The precondition above should skip this changeset when the index already exists. Without the precondition, the entire changelog would fail when Liquibase attempts to run a create index statement on the database when it reaches this changeset. The precondition prevents this issue. Another way to control changes is to run the script when there is a change to the definition of the underlying object. This is how you manage stored procedures and functions with Liquibase.

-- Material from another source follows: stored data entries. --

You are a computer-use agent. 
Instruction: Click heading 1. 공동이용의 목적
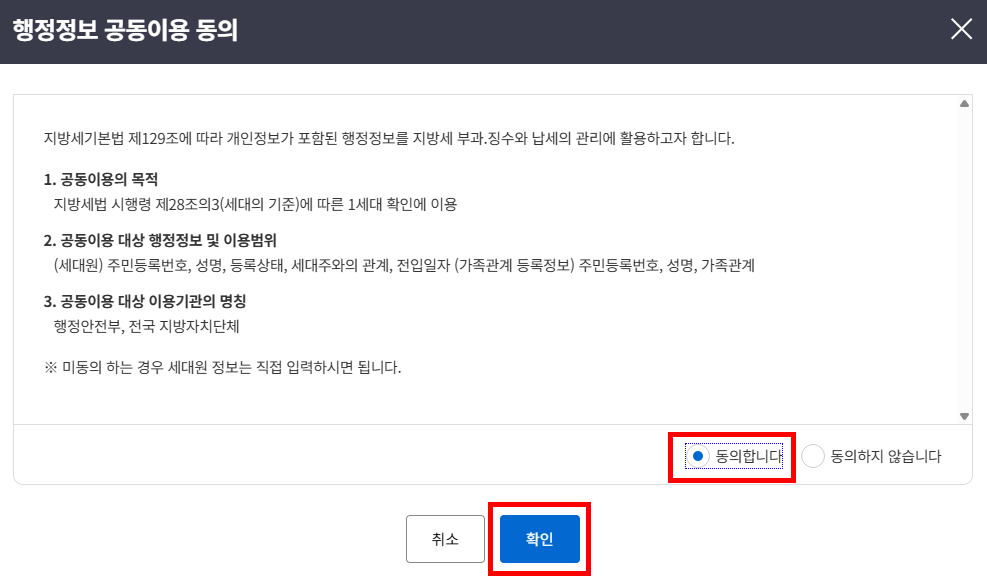coord(101,180)
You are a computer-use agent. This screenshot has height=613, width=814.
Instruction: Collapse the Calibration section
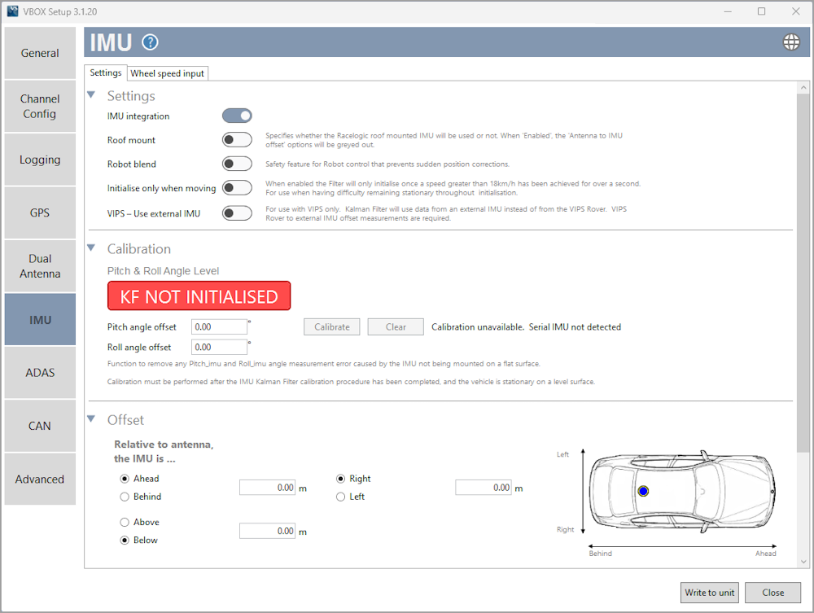pos(90,248)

It's best to keep stored procedure and function definitions in SQL files under source control. This allows the changesets to be smaller. It also makes changes easier to manage. You could put the entire definition in the changeset, but when you need to alter any stored procedure, you'd have to open the entire changelog file. Your editor would not work well with a changelog file that has a mix of SQL and XML, YAML, or JSON. It's much easier to edit the SQL directly within its own file. You'll also have an easier time comparing changes in commits as well as individual objects. There are at least two ways to write the changeset. You can use the "createProcedure" command or the "sqlFile" command. Depending on your database stack, you'll need to use different techniques to "CREATE OR MODIFY" the procedure or function. You might need to include a separate command in the changeset to drop the object before attempting to create the stored proc or function. Despite these database-specific anomalies, it's a much easier approach to maintaining SQL objects of this sort compared to something like using a comparison tool. It's also a breeze to maintain "list data" using Liquibase. There are a few ways you might make data changes. We'll check that out next...

In addition to managing the objects, Liquibase is good for maintaining data. Some data represents lists of domain-specific data rather than user data. An example of this might be automobile body types. The tables that contain this data are also known as "lookup tables." Liquibase allows you to load data into tables, spawn off lookup tables from existing tables, and reload tables. Of course, you can always create your own SQL files to load up your lookup tables and have Liquibase run those. The "loadUpdateData" command is useful for loading test data in addition to lookup data. This command will either insert or replace the data specified in a CSV file. We won't go into too many details, but it allows you to map the data into columns as needed. The custom script approach can be accomplished by using a "sqlFile" command. When you're making data changes, you can use "contexts" to apply changesets depending on the context. For example, you might want to replace data with baseline test data in a test environment. In this case, you would only run the "loadUpdateData" for certain tables in the "test" context. Context is passed to Liquibase as an argument when you run it (either with a script or a deployment tool). All this is great when you do the changes and run your own deployments. But, what if you have to go through a DBA to update the database? Liquibase has a way. Here's how...

When you're ready to run the updates, you can either have Liquibase execute them for you using a local JDBC driver or you can have it produce a SQL script for the changes. You can pass that script over to your DBAs so they can review and run it in accordance with your release process. Generating the SQL is also handy when you want to verify your changeset without executing against the database. You can output the SQL to stdout or redirect it to a file.

# SQL to stdout
java -jar liquibase.jar ... updateSQL

# or redirect SQL to file
java -jar liquibase.jar ... updateSQL > /changes.sql

Barring the other arguments to the Liquibase jar, these examples show you how to generate the SQL rather than updating the database.

I hope you've enjoyed this introduction to managing your database migrations with Liquibase. You should read the docs to get the full story on how to perform the updates. This is certainly one thing that will help you along with your continuous improvement. This in conjunction with other techniques, such as feature flags, can seriously improve your cycle time, which could mean the difference between success with your products and falling behind the competition.